Huperzine A with Idebenone: Using Molecular Docking to analyze a potential Combination Therapy for Alzheimer’s Disease by Inhibition of the Acetylcholinesterase Enzyme
Saleem Hashmi, Faeeza; Ramos, Laura; Bolorchuluun, Khishigbuyan; Hughes, Charli; Khojamuratova, Aynahan (2023-07-21)
Those suffering from Alzheimer’s disease (AD) have low concentrations of Acetylcholine (ACh), a neurotransmitter involved in learning, memory, and muscle contraction. Acetylcholinesterase (AChE), a cholinergic type enzyme, plays a crucial role in concluding neurotransmission and degrading ACh.

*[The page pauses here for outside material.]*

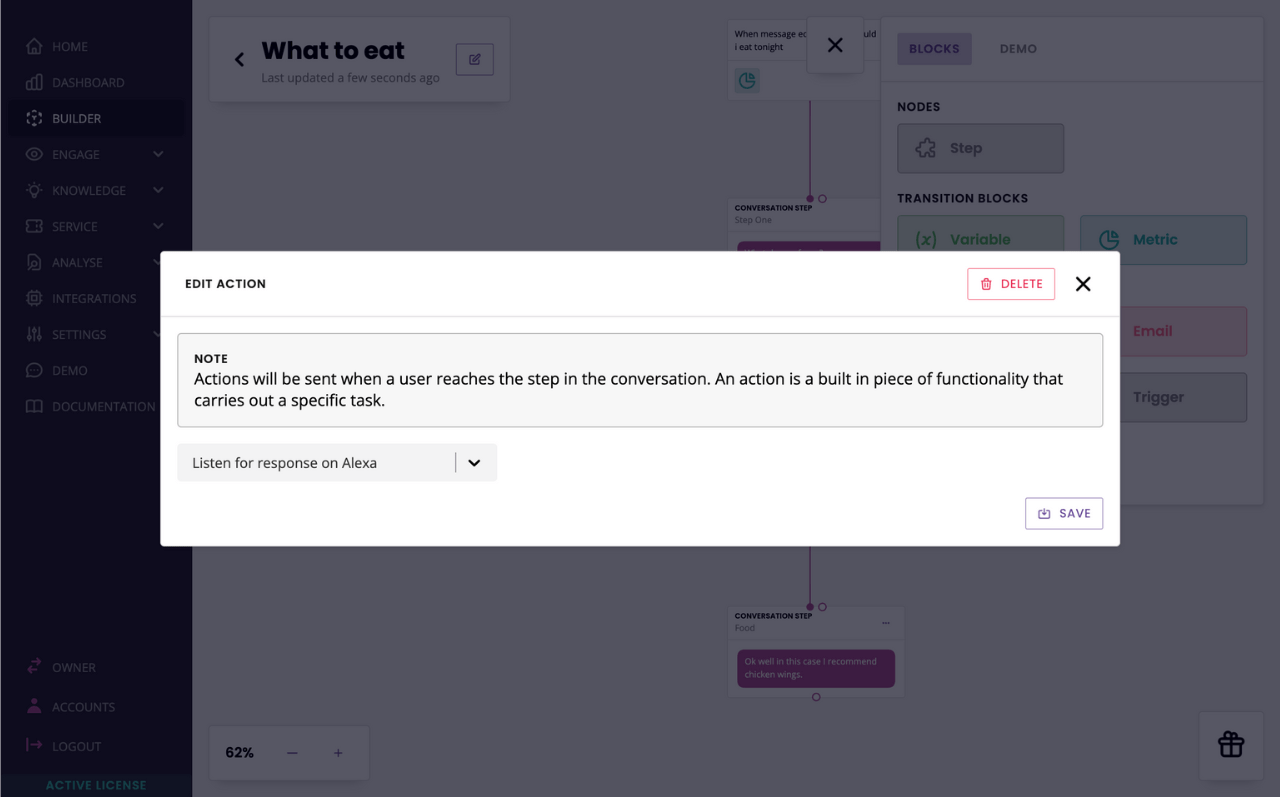Switch to the DEMO tab
This screenshot has height=797, width=1280.
pyautogui.click(x=1017, y=48)
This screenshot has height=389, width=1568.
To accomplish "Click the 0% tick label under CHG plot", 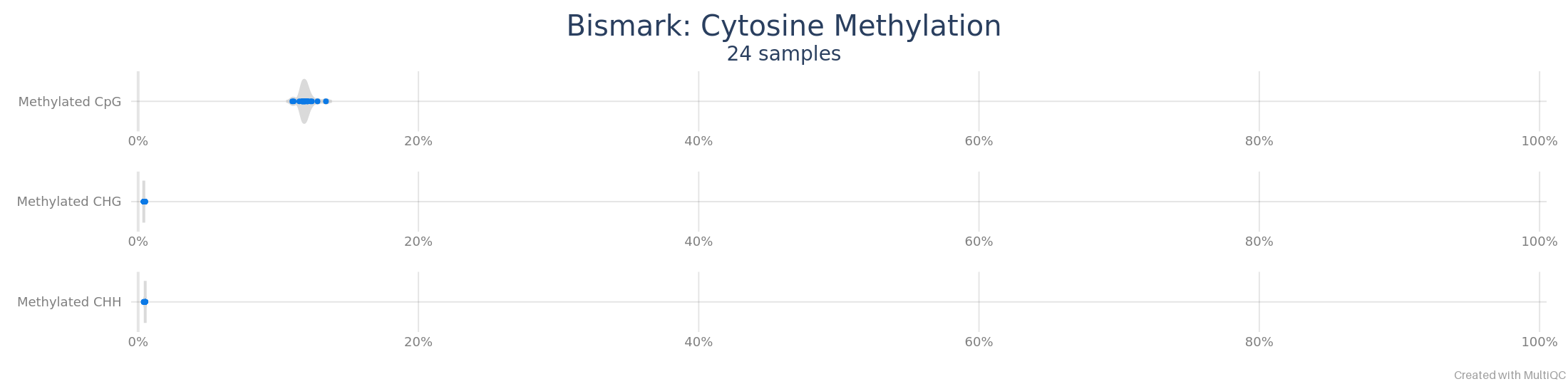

The accumulation of the AChE protein in AD patients results in decreased levels of ACh, and contributes to the buildup of amyloid-beta (Aβ) plaques that are crucial in the onset of AD. This study aims to examine how Idebenone could work as a potential inhibitor in addition to Huperzine A for AChE inhibition as a possible combination therapy for Alzheimer's Disease. Structure files of the inhibitors and AChE (PDB ID: 1VOT) were manipulated using PyMOL, GNINA, and Google Colab for molecular visualization and docking to find bond energies and possible ligand-protein interactions. The results confirmed that Idebenone has a significant binding affinity, though relatively lower than Huperzine A and in a different location, to be a useful component in this combination therapy due to its variety of interactions within AChE’s binding cavity including hydrogen bonds, hydrophobic and aromatic interactions. Huperzine A, with its stronger binding affinity, also exhibited positive interactions with amino acids surrounding the binding cavity of AChE, including hydrophobic and aromatic interactions. Most notably, the placement of each of these molecules did not significantly impact one another. Therefore, we can conclude that when used in conjunction, the two inhibitors target distinct locations in the wide binding pocket of AChE, and complement one another in the areas each can not cover alone. Their neuroprotective qualities also aid in the treatment of the disease. Future research could explore longer inhibitors to optimize binding within AChE's binding cavity and test the efficacy of this combination therapy on other neurodegenerative diseases involving cholinergic dysfunction.